The selection and criteria of pathways significantly influence:
- how climate futures are perceived,
- risk assessments,
- mitigation strategies, and
- adaptation decisions.
They inform and are used in regard to
- climate policy,
- private sector investments,
- civil society’s attitudes,
- climate litigation,
- financial risk analysis, and
- regional adaptation planning.
Meinshausen et al, take these critical considerations into account when creating their suggested framing pathways they term “Representation Emission Pathways” (REPs). Taking into account the importance of meeting the Paris Agreement objectives, risks associated with carbon removal strategies, the consequences of delay and overshoot, adaptation needs, loss and damage, and mitigation in the context of societal development goals, they propose six framing pathways for future Earth System Models (ESMs).
Six Suggested Framing Pathways
- TEWA (The Emission World Avoided): Pathways with high or very high emissions beyond what is expected from current commitments. These are not “business-as-usual” scenarios and should not be seen as such and are thus lower priority. However, they are useful in exploring low-probability, high-warming outcomes and exploring breaking points and resiliency of earth systems. Expected warming by 2100 is 3˚C and above.
- NFA (No Further Action): These reflect current emission trends in the absence of additional climate action. It is recommended to accompany these pathways with a perturbed physics ensemble for assessing worst-case high-end warming outcomes under current policies. Important in both assessing progress with respect to the TEWA scenarios and providing a baseline and rationale for future, more ambitious climate policies. Expected warming by 2100 is 2.5˚C-3˚C.

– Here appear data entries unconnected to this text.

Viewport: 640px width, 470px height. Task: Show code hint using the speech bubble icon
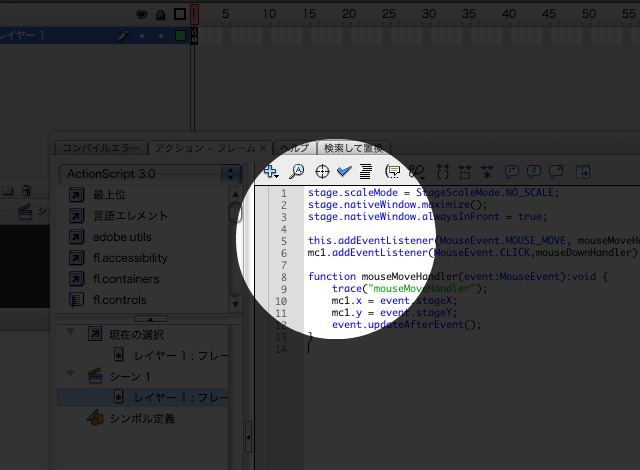pos(392,171)
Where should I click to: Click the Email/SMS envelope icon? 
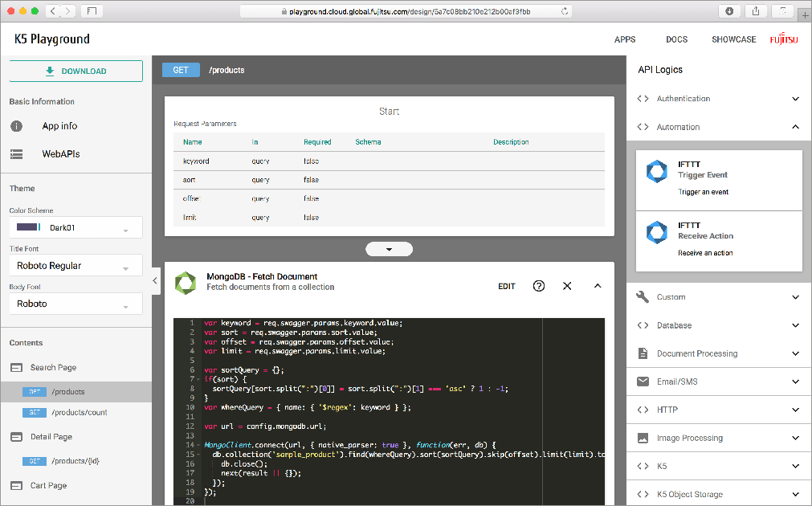643,382
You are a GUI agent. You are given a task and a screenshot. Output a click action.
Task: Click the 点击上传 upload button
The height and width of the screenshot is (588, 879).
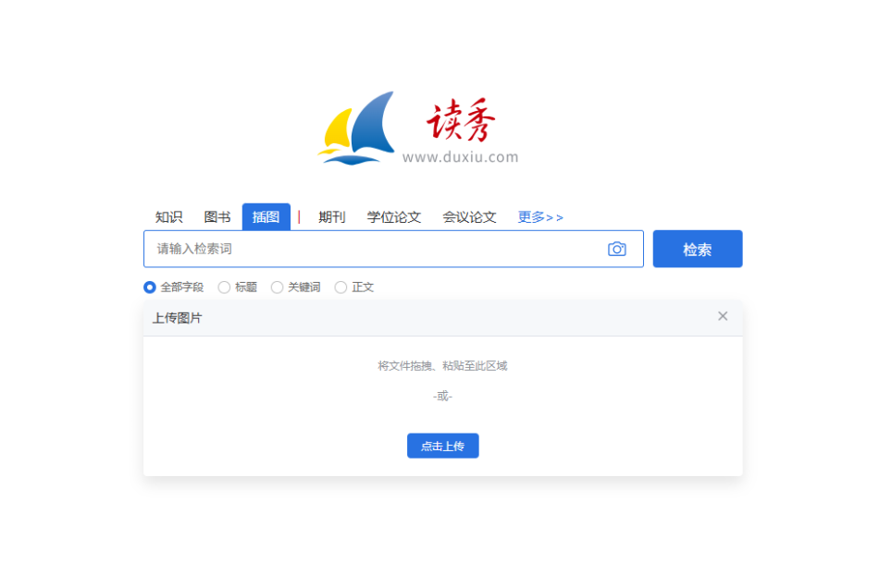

- DASMT (Delayed Action and Stabilization but Missing Target): These scenarios explore emissions approximately in line with current Nationally Determined Contributions (NDCs) and long-term targets proposed around the time of COP26. These pathways miss the Paris Agreement's long-term temperature goal, resulting in global warming of around 2°C in 2100.

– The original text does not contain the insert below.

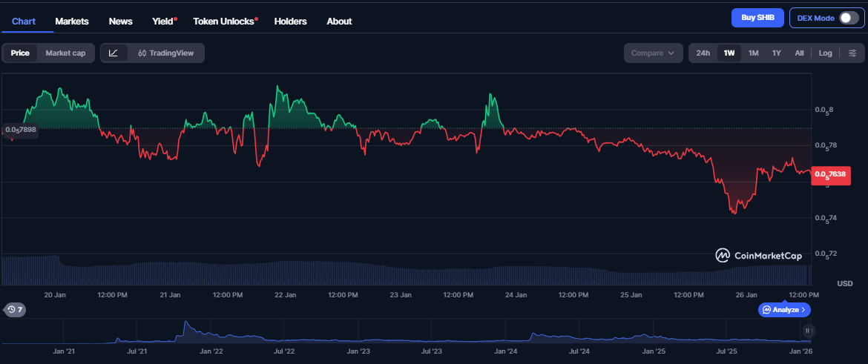
Task: Select Price chart mode
Action: 20,53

- DAPD (Delayed Action Peak and Decline): This category encompasses high overshoot scenarios that stabilize temperatures through strong net negative GHG emissions in the second half of the century. These scenarios are important in providing a comparison for low overshoot 1.5˚C scenarios with similar cumulative CO2 emissions. Essentially, they will demonstrate the effects of delayed but aggressive climate action. Expected warming peaks below 2˚C and declines to just above 1.5˚C by 2100.
- IAPD (Immediate Action Peak and Decline): These pathways involve the immediate onset of decisive emission reductions by 2025, achieving net zero CO2 emissions by mid-century in alignment with the Paris Agreement goals. These scenarios are important in describing the ‘best possible’ mitigation future and ‘adaptation minimum.’ They exhibit strong and fast methane reductions and sustainable land use. Expected warming peaks only slightly above 1.5˚C and declines to ~1.5˚C by 2100.
- IA2015 (Immediate Action starting in 2015): A category for a pathway resembling a world that could have been with low emissions, assuming emission reductions toward net zero had started in 2015. This is a lower priority category since it is beyond currently possible futures, but it can inform assessments of loss and damage and serve as a reference pathway. Would achieve 1.5˚C of by 2100 without overshoot.
These categories allow for a structured approach to examining climate outcomes under various emissions and policy scenarios. The authors note that every increment of global warming matters, emphasizing the need for highly granular resolutions in framing pathways, particularly concerning mid-century decision-making. They intentionally propose scenarios that do not dictate specific socio-economic futures but are adaptable, making them flexible enough to accommodate different perspectives on burden-sharing, equity, and fairness. Ultimately, they hope these ESMs provide a strategic approach to modeling policy-relevant futures so they can best inform climate policy and action.